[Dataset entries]
──────────────────────────────

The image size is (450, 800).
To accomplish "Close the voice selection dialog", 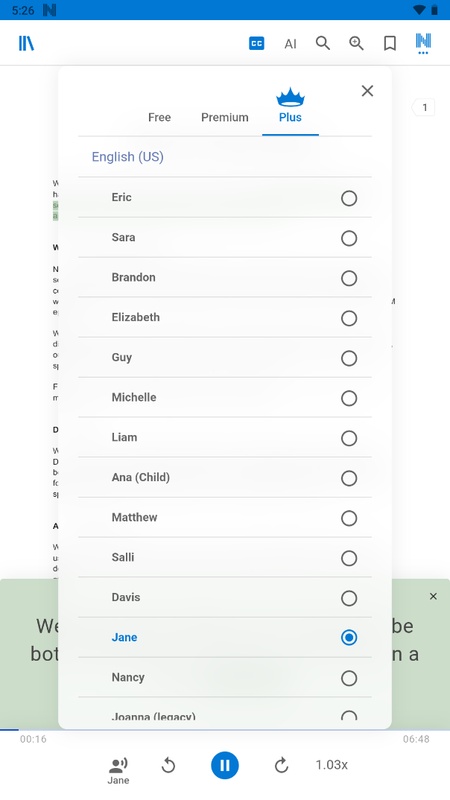I will coord(367,91).
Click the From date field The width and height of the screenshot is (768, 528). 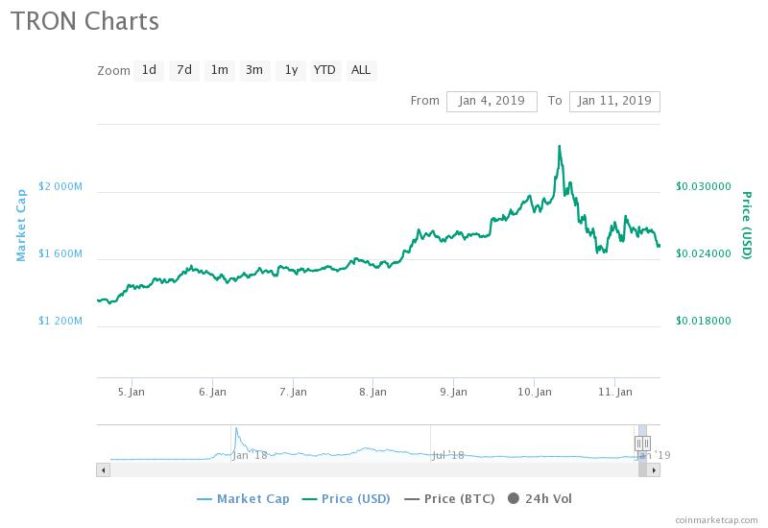[x=492, y=101]
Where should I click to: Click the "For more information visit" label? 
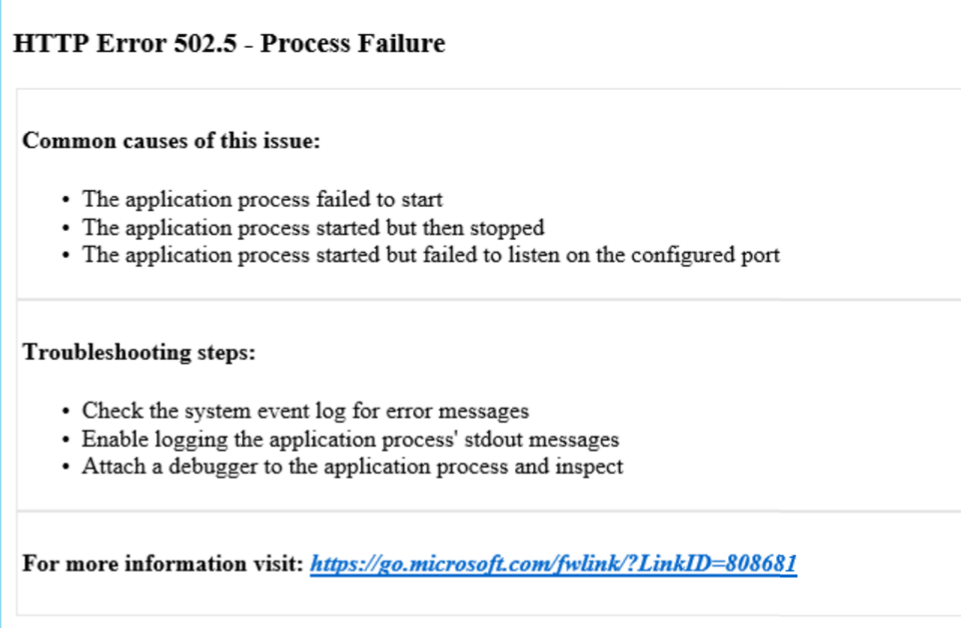click(162, 564)
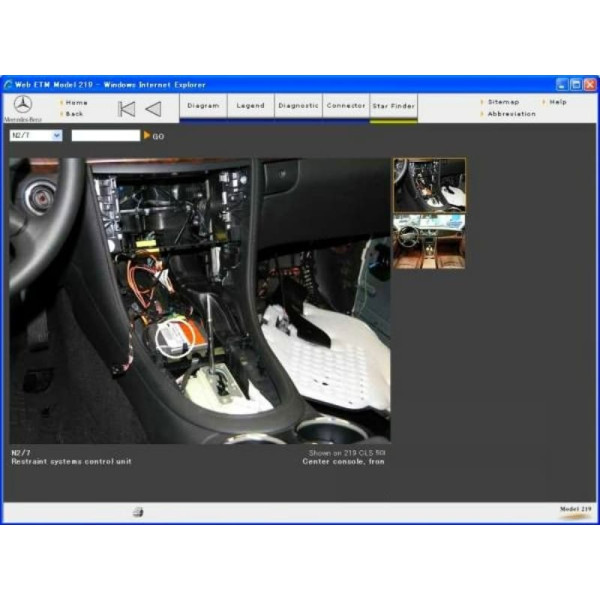Viewport: 600px width, 600px height.
Task: Open the Connector tab
Action: click(346, 106)
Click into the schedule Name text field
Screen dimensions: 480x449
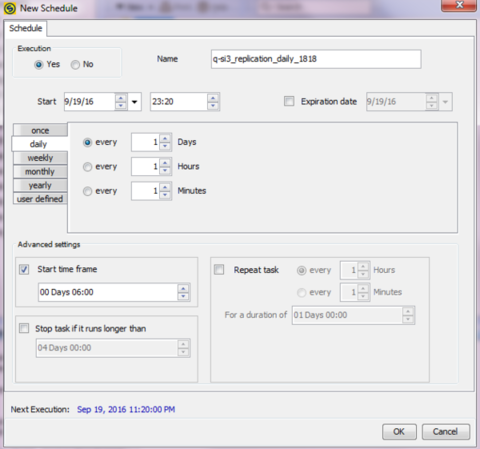click(316, 59)
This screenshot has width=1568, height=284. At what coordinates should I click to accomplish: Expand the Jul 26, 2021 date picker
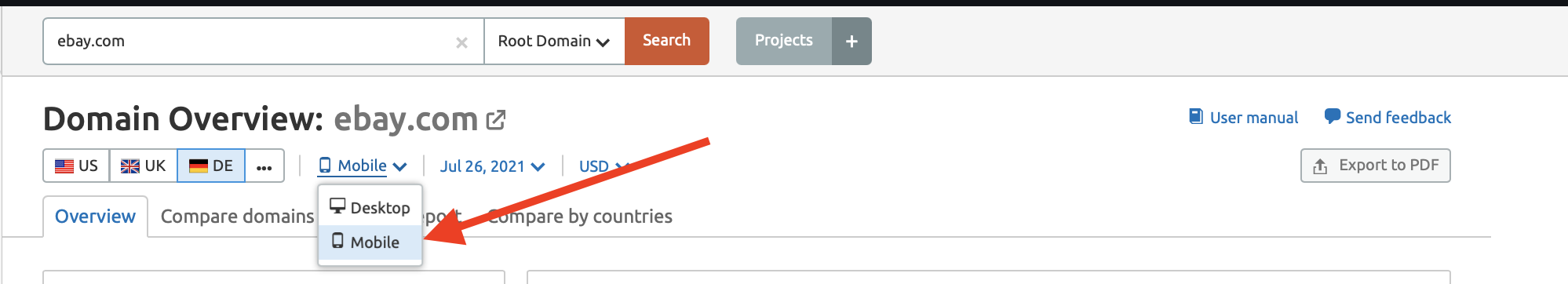492,166
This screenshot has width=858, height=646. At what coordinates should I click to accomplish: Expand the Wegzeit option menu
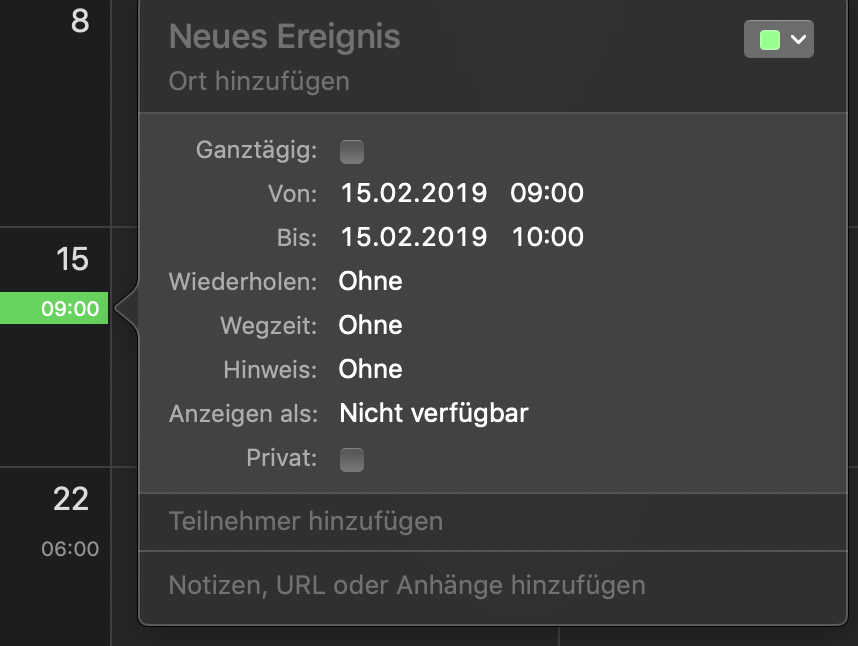[371, 325]
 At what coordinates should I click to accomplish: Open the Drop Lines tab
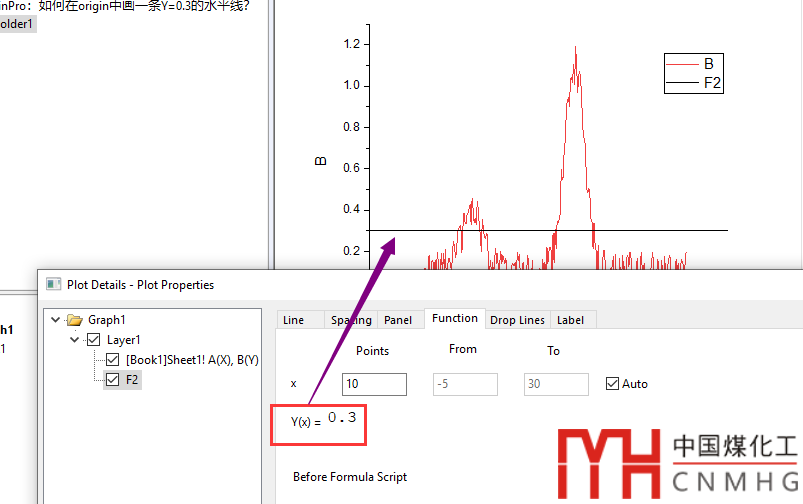pyautogui.click(x=517, y=320)
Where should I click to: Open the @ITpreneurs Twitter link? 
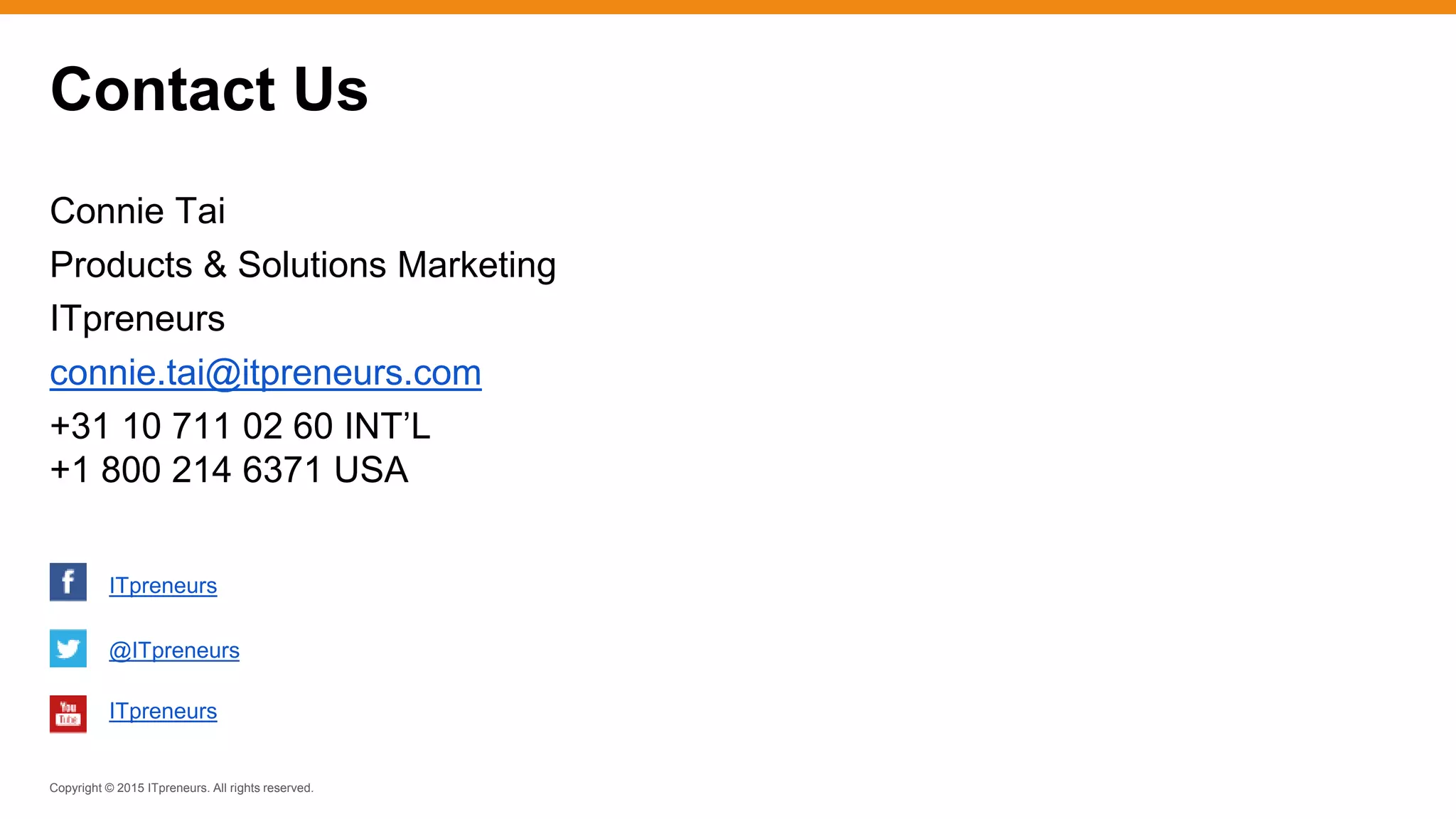tap(174, 650)
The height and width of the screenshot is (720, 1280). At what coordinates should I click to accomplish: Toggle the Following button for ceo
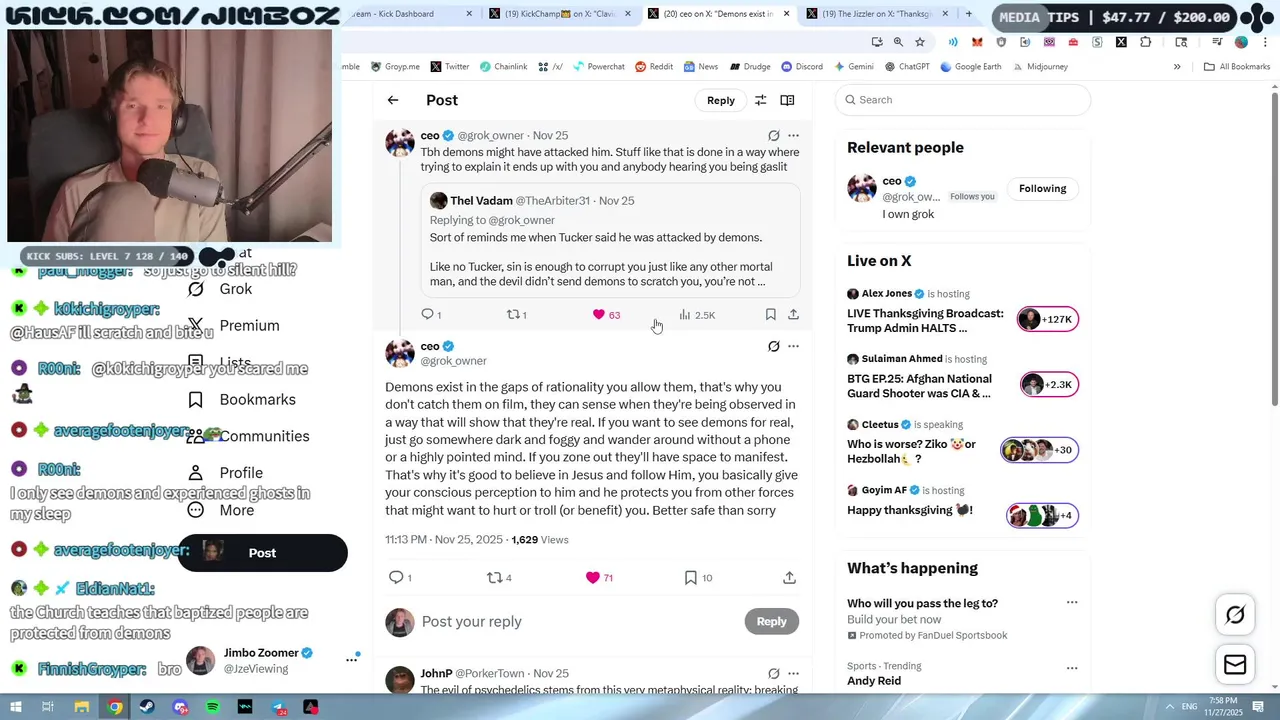[1042, 188]
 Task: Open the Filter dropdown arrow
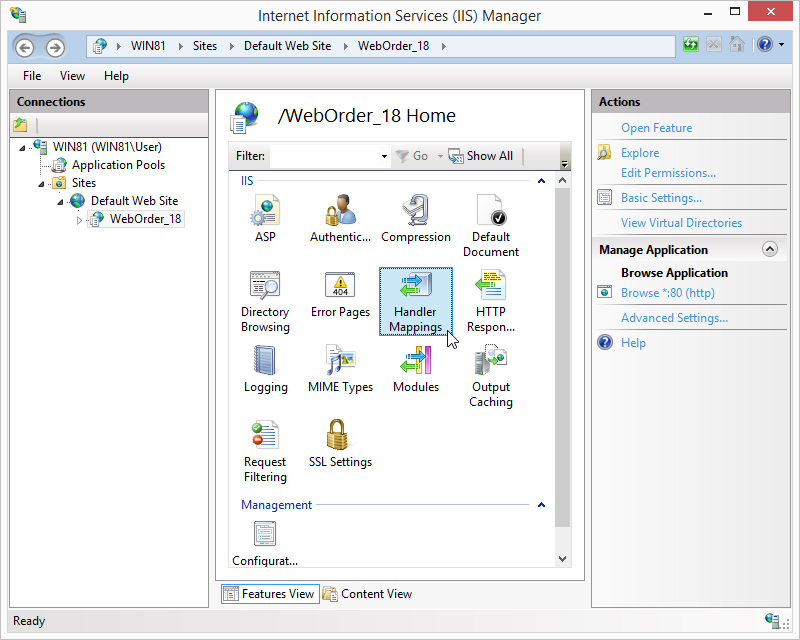tap(384, 156)
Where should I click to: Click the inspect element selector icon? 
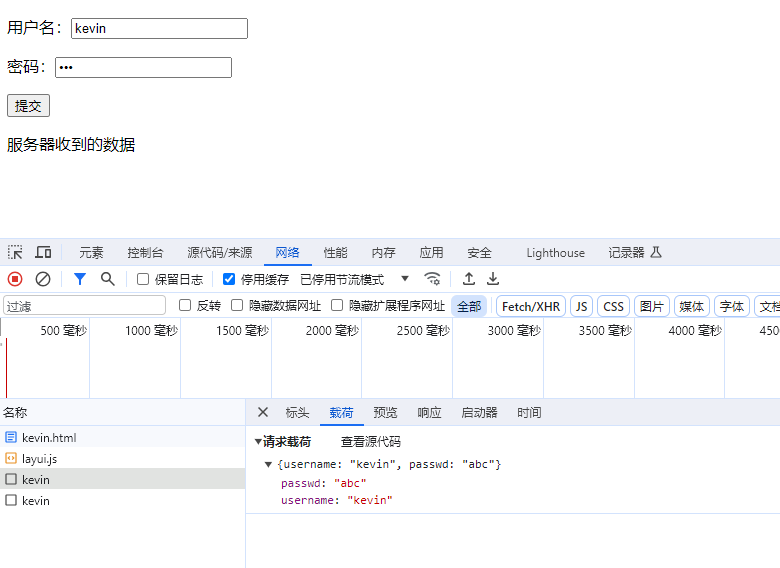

──────────────────────────────

From the line containing "The height and" through the final line of the records, write out each line exactly, and include no pictures.

The height and width of the screenshot is (720, 1280). At what coordinates should I click to accomplish: Toggle the Following button for ceo
[1042, 188]
 Task: Open the Filter dropdown arrow
tap(384, 156)
Where should I click to: Click the inspect element selector icon? 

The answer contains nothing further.